While SEC staff’s guidance when considering the three terms noted above does not provide an overview of how all terms should be treated because an amount of judgment is required for certain terms, they do confirm the general framework should be used when analyzing the applicability of Rule 35d-1 to other terms. Specifically, and consistent with the 2023 Adopting Release, the examples reiterate that terms describing overall portfolio characteristics are outside the scope of the Names Rule, while the terms describing an instrument with “particular characteristics” are within scope of the Names Rule. 

Money Market Funds 

The FAQs also confirm that funds that use the term “money market” in their name along with another term or terms that describe a type of money market instrument must adopt an 80% Policy to invest at least 80% of the value of their assets in the type of money market instrument suggested by its name. The FAQs further explain that a generic money market fund, one where no other describing term is included in its name, would not be required to adopt an 80% Policy. The FAQs also cite relevant information included in frequently asked questions related to the 2014 Money Market Fund Reform. 

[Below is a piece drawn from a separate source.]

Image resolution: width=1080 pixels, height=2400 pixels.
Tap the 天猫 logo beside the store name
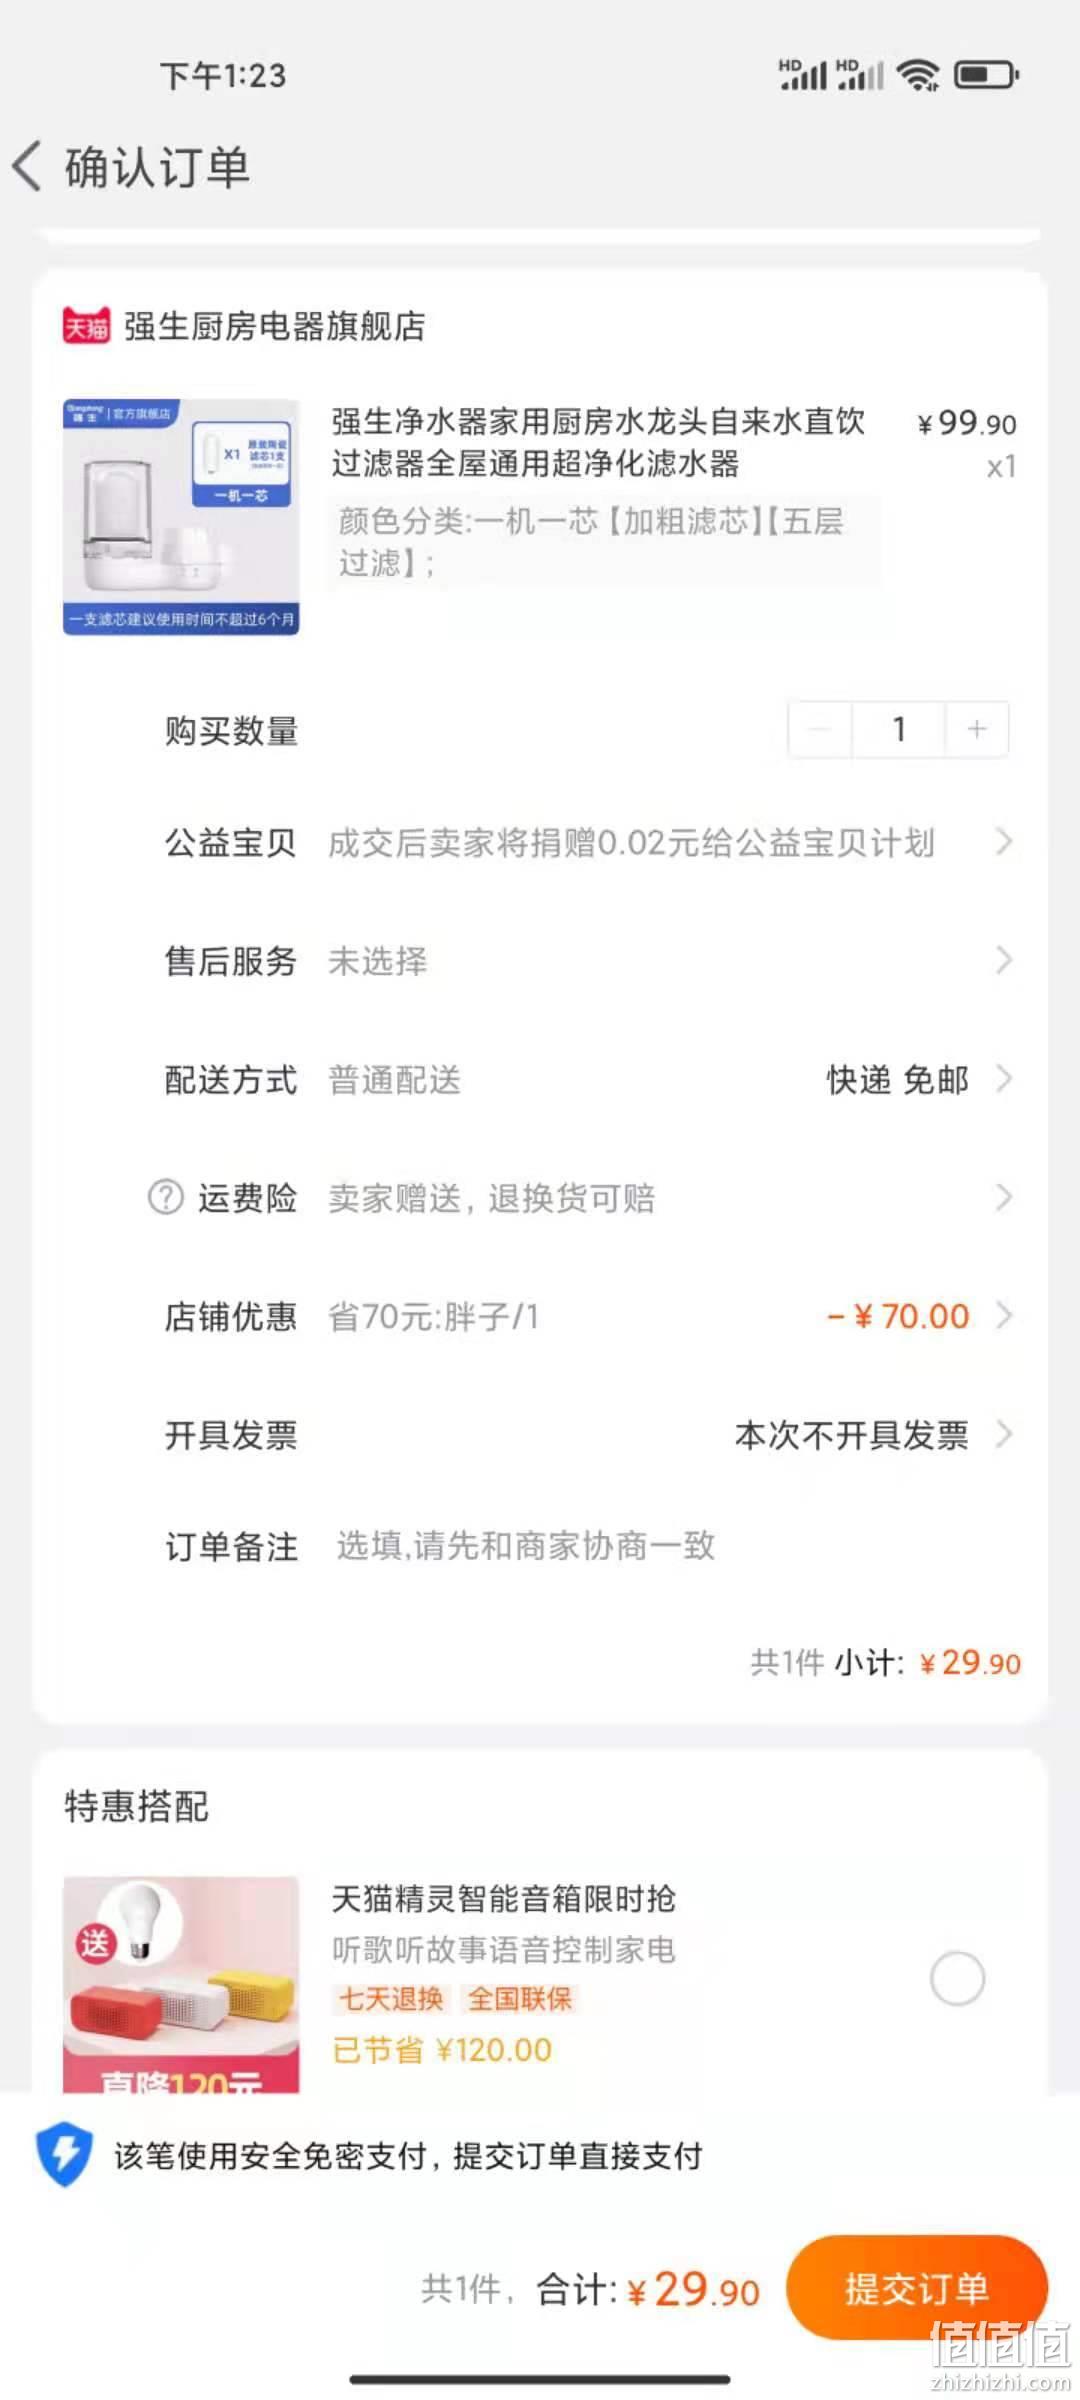point(86,326)
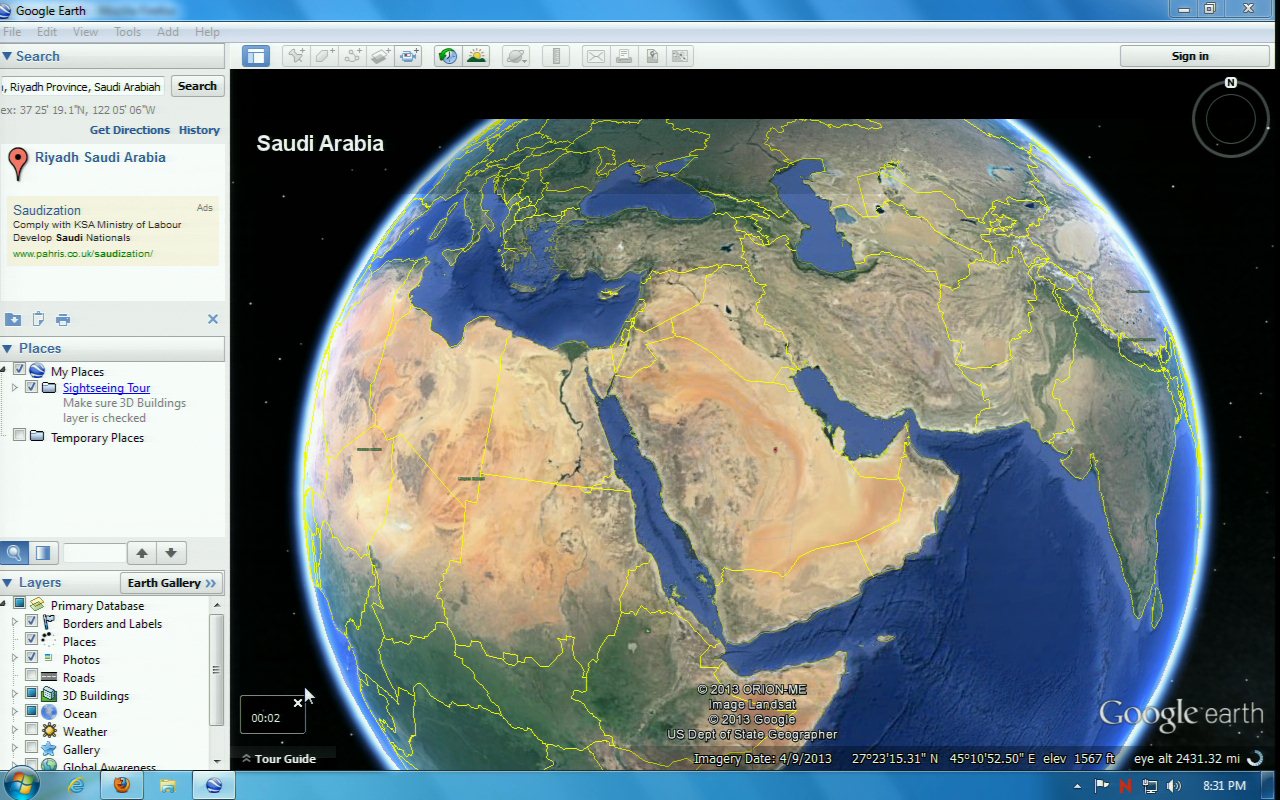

Withdrawals from 2001 FAQs

In addition to the modification of certain questions within the FAQs, the SEC staff also withdrew a number of key questions from the 2001 FAQs. The SEC staff stated that certain questions were removed for several reasons, including the fact that certain questions were no longer relevant as they addressed circumstances that were specific to the 2001 adoption of the Names Rule, or that they believed the questions were already addressed in the 2023 Adopting Release. Below is a discussion of certain questions that were removed:

  • The SEC staff withdrew the outdated 2001 FAQ discussing revising former 65% investment policies to 80% Policies. 
  • The FAQs also withdrew a question related to notice to shareholders of a change in investment policy as the Amendments and the 2023 Adopting Release both clearly describe the requirements for Rule 35d-1 notices.
  • The 2001 FAQs’ guidance regarding terms such as “intermediate-term bond” was also withdrawn. This guidance in the 2001 FAQs set forth the SEC staff position that a bond fund with the terms “short-term”, “intermediate-term”, or “long-term” in its name should have a dollar-weighted average maturity of, respectively, no more than three years, more than three years but less than 10 years, or more than 10 years and an 80% investment policy to invest in bonds. The FAQs removal of the definition suggests the potential for expanding the definition of such terms. 
  • The 2001 FAQs’ guidance also removed several FAQs related to specific terms:
    • The question regarding the use of terms such as “international” and “global” was removed as the 2023 Adopting Release states that such terms describe an approach to constructing a portfolio and thus not requiring an 80% investment policy. However, the SEC staff would often require funds to adopt certain policies reflecting “international” or “global” investing in practice prior to the 2023 Adopting Release, so whether that reference changes the review staff practice will remain to be seen. 
    • The question related to the use of “duration” was also removed as the 2023 Adopting Release states that such term references a characteristic of the portfolio as a whole.

Although the FAQs may be helpful, many uncertainties regarding the implementation and application of the Amendments to the Names Rule exist and additional guidance will be necessary to more clearly understand and implement the Amendments. Additionally, this guidance comes on the heels of the Investment Company Institute’s letter to the SEC in late December 2024 requesting that the SEC delay implementation of the Names Rule. Given that the development and finalizing of the FAQs requires a significant amount of time and effort, the timing of their release does not suggest that the SEC will or will not act on that request.